I really did imagine there would be more tofu.

Take a look at my blogroll. You'll see a link that says "The Blangha" - which is a site aggregator of Buddhist bloggers. (Blangha, if you are at all curious, being a blending of Blog and Sangha). And for what it is worth, I'd like to thank whoever was responsible for doing that. Which leads me to this next thought. I suppose I am having a blog oriented identity crisis...who would I be really, if I were not in crisis huh? So, is this a Buddhist blog, or a blog by a Buddhist? Is there a difference? I am unlike most typical Buddhist bloggers in the sense that I don't write a whole lot about the dharma, or my experience trying to figure it out. Well, I sort of take that back - I most certainly write about the latter. In my non-blogging in reality life - I don't much talk about my orientations and thoughts about Buddhism, unless I am asked. I've never considered myself much of a Evangelical or Fundamentalist Buddhist if there is such a thing. I read this book called Buddha Mom and I was horrified at the first chapter which set up a scene of a mom stir frying tofu and broccoli for her sensitve seven year old who wanted to know some poignant answer to some very profound question. That's just not me, or my kids for that matter, and if there was a conversation involving broccoli - you would all be the first to know. You'd get some hints when water started parting and the heavens opened up as well. You've all been warned.

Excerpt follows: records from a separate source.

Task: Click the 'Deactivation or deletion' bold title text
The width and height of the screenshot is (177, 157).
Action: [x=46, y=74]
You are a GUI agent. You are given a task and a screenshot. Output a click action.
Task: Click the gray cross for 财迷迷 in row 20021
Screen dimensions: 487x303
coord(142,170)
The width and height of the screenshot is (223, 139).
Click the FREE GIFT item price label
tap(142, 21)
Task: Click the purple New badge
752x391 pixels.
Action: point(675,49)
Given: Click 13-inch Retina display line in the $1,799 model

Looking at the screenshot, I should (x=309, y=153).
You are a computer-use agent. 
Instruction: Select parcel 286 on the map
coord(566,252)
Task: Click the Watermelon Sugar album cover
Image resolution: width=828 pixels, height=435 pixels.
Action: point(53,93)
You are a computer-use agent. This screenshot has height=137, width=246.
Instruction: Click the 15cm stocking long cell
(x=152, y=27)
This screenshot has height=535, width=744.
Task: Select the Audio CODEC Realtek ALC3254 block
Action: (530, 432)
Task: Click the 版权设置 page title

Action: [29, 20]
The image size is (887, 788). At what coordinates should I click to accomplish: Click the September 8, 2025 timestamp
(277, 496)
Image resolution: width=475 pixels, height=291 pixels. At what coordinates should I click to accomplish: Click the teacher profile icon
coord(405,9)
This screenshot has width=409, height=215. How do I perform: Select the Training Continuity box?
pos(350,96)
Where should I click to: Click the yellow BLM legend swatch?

I think about being a Buddhist every evening. I've been having a particular challenge with Aidan and bedtime over the past month. He suddenly became this three year old who needs only 10 hours of sleep a day. If you do the math, that means that he gets tired enough for sleep at 9pm and wakes at 7. I have tried and tried to move it earlier - but he's just in bed awake that much longer. He's given up the afternoon nap, and I thought this would harken a new era of early bedtimes. No. The next challenge, is keeping him in bed. See, its not enough to tuck him in, but to keep him in his room. Over Christmas, Eric and I were quite lazy and just let him stay up until he fell asleep on his own. Althought this was a simple solution, I wanted to see it as temporary - because this can only lead to very bad things.

So, in the new year, I started the new bedtime routine. Lets keep this in perspective folks. Have you ever been up for two days straight and incessantly hounded by three midgets demanding every one of their whims and needs? Well, that approximates how I feel at 9pm when it is time to put Aidan to bed. He gets out of bed, almost instantaneously, and heads for the door. For the first week of Sleep-Boot Camp, I would sit on the edge of his bed if he lie down, and I would stand outside of his room with the door shut if he did not comply. This took a a couple of nights to master. I would have developed a solid smack habit had I access to any after the first night. This took about an hour of determination too. Thats a whole hour of being calm, when I wanted to wring his little neck. There were screams and wails and things that one need not endure at 9pm.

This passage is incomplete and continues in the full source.